■ Short problem ■
Rewrite the data starting at the line that contains "Given: Click the fit view to window icon" and ending with the last line of the data, swapping "How do I perform" for "How would I do" and keeping everything else the same.

■ Given records ■
--------------------------------------------------

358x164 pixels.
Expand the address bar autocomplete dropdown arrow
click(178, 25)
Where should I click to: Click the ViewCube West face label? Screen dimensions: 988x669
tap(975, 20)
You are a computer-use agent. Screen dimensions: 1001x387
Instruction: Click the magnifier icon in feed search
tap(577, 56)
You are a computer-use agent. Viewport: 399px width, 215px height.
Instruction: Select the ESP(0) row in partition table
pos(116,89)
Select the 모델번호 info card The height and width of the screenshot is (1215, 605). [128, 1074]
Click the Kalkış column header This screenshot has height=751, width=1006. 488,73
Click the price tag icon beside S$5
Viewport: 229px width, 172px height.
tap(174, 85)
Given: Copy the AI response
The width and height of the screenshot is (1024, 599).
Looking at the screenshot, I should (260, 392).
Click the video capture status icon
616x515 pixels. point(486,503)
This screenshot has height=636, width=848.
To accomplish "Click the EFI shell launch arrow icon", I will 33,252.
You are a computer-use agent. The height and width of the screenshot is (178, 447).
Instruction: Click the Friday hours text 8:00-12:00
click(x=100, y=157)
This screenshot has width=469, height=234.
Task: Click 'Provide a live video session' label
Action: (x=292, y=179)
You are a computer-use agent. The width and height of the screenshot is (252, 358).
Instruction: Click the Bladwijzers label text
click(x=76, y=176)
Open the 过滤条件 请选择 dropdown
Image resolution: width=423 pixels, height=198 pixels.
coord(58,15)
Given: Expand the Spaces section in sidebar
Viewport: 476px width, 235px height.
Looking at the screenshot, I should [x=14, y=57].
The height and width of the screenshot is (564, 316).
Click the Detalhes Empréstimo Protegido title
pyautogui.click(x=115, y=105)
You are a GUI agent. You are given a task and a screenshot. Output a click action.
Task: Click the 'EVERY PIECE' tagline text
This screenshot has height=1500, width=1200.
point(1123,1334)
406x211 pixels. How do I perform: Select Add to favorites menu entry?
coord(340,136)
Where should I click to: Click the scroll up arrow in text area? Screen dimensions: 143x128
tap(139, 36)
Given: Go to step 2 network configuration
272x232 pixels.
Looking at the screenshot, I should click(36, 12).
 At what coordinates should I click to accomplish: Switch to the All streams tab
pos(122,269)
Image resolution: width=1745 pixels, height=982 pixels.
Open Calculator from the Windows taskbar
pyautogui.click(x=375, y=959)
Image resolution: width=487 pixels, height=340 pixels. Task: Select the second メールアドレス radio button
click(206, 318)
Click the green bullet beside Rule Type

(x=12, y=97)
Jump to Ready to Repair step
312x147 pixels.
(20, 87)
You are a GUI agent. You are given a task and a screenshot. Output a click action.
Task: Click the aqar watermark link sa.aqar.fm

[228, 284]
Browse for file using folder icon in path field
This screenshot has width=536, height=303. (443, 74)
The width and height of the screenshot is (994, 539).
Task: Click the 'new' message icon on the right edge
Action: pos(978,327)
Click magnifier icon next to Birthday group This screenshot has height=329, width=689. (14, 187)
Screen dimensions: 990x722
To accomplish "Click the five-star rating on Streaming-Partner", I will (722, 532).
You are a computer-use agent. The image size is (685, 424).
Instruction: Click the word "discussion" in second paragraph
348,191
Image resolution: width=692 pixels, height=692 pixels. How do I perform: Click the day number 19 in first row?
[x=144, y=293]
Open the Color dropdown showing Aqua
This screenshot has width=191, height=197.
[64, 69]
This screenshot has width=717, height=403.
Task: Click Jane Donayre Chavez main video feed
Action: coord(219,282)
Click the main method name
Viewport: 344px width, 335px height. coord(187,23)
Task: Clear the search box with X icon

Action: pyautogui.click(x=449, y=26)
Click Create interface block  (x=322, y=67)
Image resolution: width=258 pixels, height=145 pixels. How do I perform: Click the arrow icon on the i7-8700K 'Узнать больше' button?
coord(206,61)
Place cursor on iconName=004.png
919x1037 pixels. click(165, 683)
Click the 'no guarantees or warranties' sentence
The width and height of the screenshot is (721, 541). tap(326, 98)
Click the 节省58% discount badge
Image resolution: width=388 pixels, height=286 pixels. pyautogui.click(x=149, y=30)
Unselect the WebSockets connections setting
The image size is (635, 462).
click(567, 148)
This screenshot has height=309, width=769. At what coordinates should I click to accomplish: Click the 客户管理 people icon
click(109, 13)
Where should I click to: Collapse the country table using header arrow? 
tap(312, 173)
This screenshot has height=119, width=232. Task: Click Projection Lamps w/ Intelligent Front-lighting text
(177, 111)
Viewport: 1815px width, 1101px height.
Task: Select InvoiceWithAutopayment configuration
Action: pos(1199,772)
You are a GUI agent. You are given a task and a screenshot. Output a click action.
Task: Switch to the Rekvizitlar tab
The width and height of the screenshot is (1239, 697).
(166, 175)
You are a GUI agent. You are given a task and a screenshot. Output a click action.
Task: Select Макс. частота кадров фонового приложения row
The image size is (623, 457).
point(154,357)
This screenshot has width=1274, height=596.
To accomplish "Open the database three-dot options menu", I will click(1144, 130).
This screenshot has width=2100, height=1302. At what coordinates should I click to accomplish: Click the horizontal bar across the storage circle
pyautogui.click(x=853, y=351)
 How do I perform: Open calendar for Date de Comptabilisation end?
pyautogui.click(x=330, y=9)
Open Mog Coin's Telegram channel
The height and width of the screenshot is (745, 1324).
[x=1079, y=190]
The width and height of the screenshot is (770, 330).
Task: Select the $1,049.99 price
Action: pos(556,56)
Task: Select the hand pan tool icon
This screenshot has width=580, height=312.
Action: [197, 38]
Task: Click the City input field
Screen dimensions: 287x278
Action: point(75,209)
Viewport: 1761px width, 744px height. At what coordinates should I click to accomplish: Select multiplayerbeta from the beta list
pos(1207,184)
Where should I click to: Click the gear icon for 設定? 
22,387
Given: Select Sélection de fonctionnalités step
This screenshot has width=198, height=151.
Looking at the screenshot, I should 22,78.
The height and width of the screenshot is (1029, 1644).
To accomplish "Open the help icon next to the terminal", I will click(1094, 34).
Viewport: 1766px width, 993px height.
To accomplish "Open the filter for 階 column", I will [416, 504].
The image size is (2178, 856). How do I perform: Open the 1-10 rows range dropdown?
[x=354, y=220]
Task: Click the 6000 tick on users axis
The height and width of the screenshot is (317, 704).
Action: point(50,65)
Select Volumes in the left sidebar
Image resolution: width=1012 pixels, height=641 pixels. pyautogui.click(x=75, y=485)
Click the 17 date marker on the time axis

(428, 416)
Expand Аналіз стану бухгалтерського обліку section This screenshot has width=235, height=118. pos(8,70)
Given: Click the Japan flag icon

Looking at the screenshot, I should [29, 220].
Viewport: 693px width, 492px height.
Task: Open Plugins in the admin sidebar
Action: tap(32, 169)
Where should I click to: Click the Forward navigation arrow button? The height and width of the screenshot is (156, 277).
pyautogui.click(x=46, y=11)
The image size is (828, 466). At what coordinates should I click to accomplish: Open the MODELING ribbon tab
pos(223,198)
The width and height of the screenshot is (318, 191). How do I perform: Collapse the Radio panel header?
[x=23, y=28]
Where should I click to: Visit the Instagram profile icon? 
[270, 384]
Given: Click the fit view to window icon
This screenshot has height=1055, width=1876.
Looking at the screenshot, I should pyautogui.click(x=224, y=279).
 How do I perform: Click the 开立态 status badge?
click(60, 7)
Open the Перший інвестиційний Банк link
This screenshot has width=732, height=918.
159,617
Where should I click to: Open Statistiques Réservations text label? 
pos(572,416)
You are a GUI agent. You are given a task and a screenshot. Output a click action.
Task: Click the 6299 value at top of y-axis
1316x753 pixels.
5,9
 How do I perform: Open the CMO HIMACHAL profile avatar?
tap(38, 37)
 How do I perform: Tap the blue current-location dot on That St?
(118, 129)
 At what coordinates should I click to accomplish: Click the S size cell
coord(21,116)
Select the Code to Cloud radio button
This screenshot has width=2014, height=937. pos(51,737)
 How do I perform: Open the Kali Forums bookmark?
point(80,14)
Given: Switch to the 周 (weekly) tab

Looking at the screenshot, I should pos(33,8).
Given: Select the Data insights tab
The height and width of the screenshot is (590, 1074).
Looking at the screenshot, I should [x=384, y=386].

--------------------------------------------------

■ Answer to the problem ■
Given: Click the fit view to window icon
This screenshot has height=1055, width=1876.
Looking at the screenshot, I should pyautogui.click(x=224, y=279).
 How would I do: Click the 开立态 status badge?
click(60, 7)
Open the Перший інвестиційний Банк link
This screenshot has width=732, height=918.
159,617
Where should I click to: Open Statistiques Réservations text label? 
pos(572,416)
You are a GUI agent. You are given a task and a screenshot. Output a click action.
Task: Click the 6299 value at top of y-axis
1316x753 pixels.
5,9
 How would I do: Open the CMO HIMACHAL profile avatar?
tap(38, 37)
 How would I do: Tap the blue current-location dot on That St?
(118, 129)
 At what coordinates should I click to accomplish: Click the S size cell
coord(21,116)
Select the Code to Cloud radio button
This screenshot has width=2014, height=937. pos(51,737)
 How would I do: Open the Kali Forums bookmark?
point(80,14)
Given: Switch to the 周 (weekly) tab

Looking at the screenshot, I should pos(33,8).
Given: Select the Data insights tab
The height and width of the screenshot is (590, 1074).
Looking at the screenshot, I should [x=384, y=386].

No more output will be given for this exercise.